Dos 15 membros do Conselho, 12 votaram a favor das sanções, um deles - o Líbano- se absteve e apenas dois -Brasil e Turquia - votaram contra a adoção do pacote.

Os dois países - membros não-permanentes do Conselho de Segurança - consideram que deve ser dado mais tempo à diplomacia depois do acordo que foi assinado em maio com o Irã para troca de combustível nuclear.

Após o término da votação, Susan Rice, a representante dos Estados Unidos no conselho disse que as sanções “não são direcionadas contra o povo iraniano”, mas sim “contra as ambições nucleares de um governo que repetidamente perdeu oportunidades de provar que seu programa nuclear tem somente fins pacíficos”.

A representante disse ainda que os Estados Unidos estão “prontos” para retomar um diálogo com a República Islâmica assim que essas medidas forem implementadas. “Esperamos poder mostrar ao Irã o quanto o país tem a ganhar caso comece a agir de maneira responsável, respeitando as regras internacionais”, concluiu.

Acordo Brasil e Turquia

De acordo com a posição divulgada pelos EUA, Rússia e França, a proposta de acordo acertada entre Brasil, Irã e Turquia deixaria o país com material suficiente para fabricar uma arma nuclear.

Consequências

A aprovação ontem da quarta rodada de sanções ao programa nuclear do Irã causou divergências entre os governantes dos países.

As novas sanções devem vetar investimentos exteriores iranianos em atividades e instalações relacionadas com a produção de urânio, serão estabelecidas restrições na venda de armas convencionais ao Irã.

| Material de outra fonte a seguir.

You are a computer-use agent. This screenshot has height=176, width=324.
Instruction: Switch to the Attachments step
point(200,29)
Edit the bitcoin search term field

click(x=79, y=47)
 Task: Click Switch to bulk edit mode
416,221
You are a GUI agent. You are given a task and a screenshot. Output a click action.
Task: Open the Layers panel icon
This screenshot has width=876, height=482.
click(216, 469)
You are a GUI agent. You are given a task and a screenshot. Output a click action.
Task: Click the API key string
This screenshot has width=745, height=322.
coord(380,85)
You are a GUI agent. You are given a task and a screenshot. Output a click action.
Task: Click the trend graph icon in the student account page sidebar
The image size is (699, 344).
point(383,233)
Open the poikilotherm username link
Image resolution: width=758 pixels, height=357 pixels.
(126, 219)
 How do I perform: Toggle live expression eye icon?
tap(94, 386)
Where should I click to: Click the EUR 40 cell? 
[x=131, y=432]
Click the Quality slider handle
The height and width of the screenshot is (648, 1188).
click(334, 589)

Além disso, o país será proibido de fabricar mísseis balísticos com capacidade de carregar ogivas nucleares.

Também deve haver novas restrições às operações financeiras e comerciais com o Irã, além do reforço do regime de inspeções das cargas dos navios e aviões iranianos para evitar que burlem o embargo internacional.

Opiniões

Israel considera que as novas sanções representam “um passo importante numa boa direção”, afirmou o vice-primeiro-ministro israelense Sylvan Shalom, em entrevista à rádio pública. Mas, segundo Shalom, “elas não bastam, pelo que é preciso contemplar rapidamente outras medidas contra o Irã se o país não renunciar a seus projetos nucleares”.

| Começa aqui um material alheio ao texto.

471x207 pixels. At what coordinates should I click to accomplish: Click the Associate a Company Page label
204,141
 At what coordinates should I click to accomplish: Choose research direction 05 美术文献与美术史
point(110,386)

A França informou que “a porta do diálogo continua aberta” para o Irã. “As sanções não vão pôr um ponto final ao assunto”, informou o porta-voz do Ministério das Relações Exteriores, Bernard Valero.

A Russia anunciou que a nova série de sanções contra o Irã visam a dar “um impulso” a uma solução diplomática para o controvertido programa nuclear da República Islâmica.

O governo turco, que votou contra as sanções ao Irã, manifestou seu temor que a aprovação do novo pacote possa atrapalhar os esforços diplomáticos para buscar uma saída negociada do impasse.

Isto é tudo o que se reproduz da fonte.